**EXERCISE PROMPT**:
All records are to be transcribed in full; any pictures among them are to be skipped.
──────── RECORDS
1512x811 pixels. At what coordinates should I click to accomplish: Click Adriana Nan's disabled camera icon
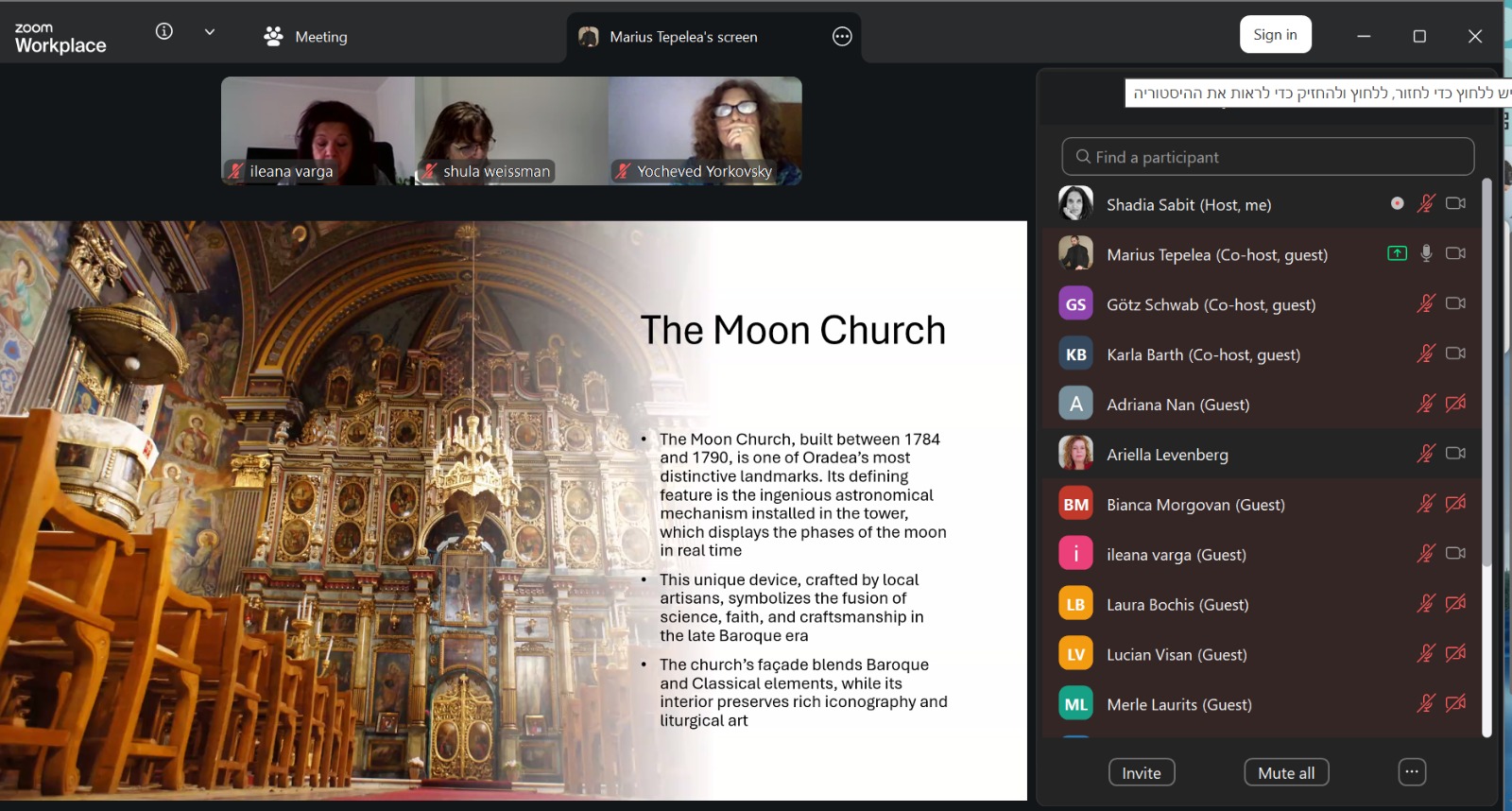1455,404
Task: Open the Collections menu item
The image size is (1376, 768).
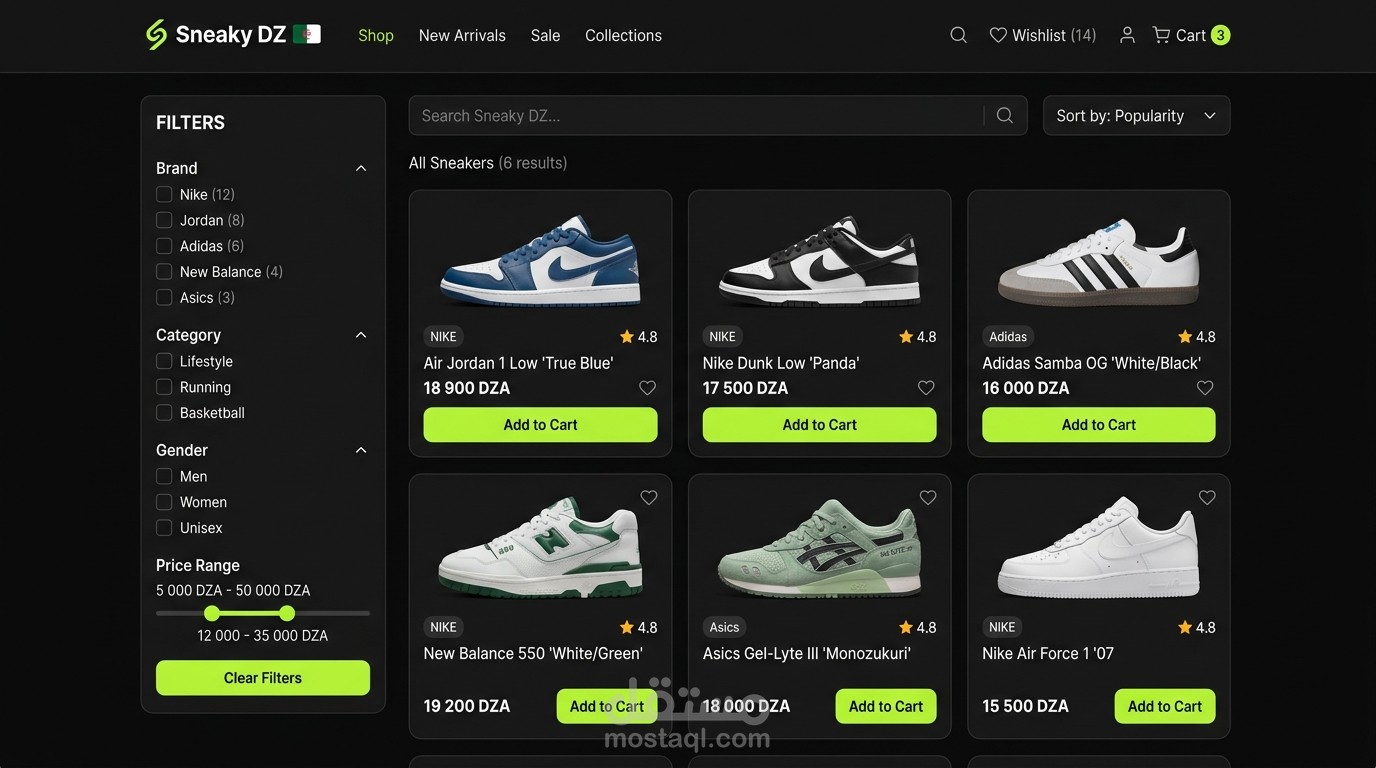Action: point(623,35)
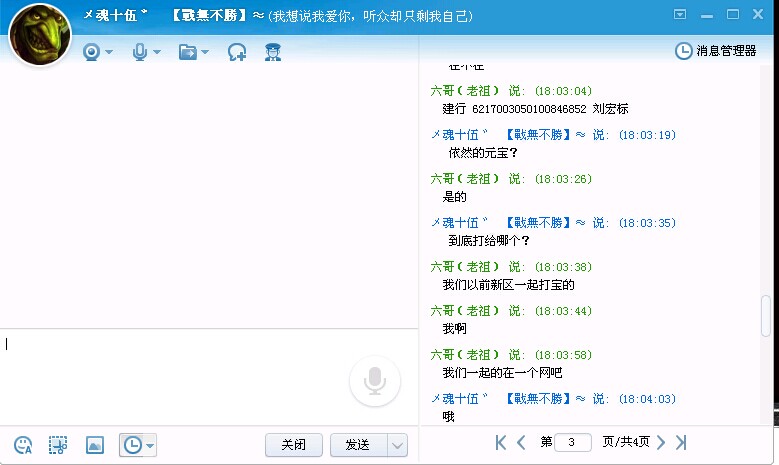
────────────────
**ANSWER**:
1512x811 pixels. At what coordinates should I click to accomplish: Click Adriana Nan's disabled camera icon
1455,404
Task: Open the Collections menu item
The image size is (1376, 768).
Action: point(623,35)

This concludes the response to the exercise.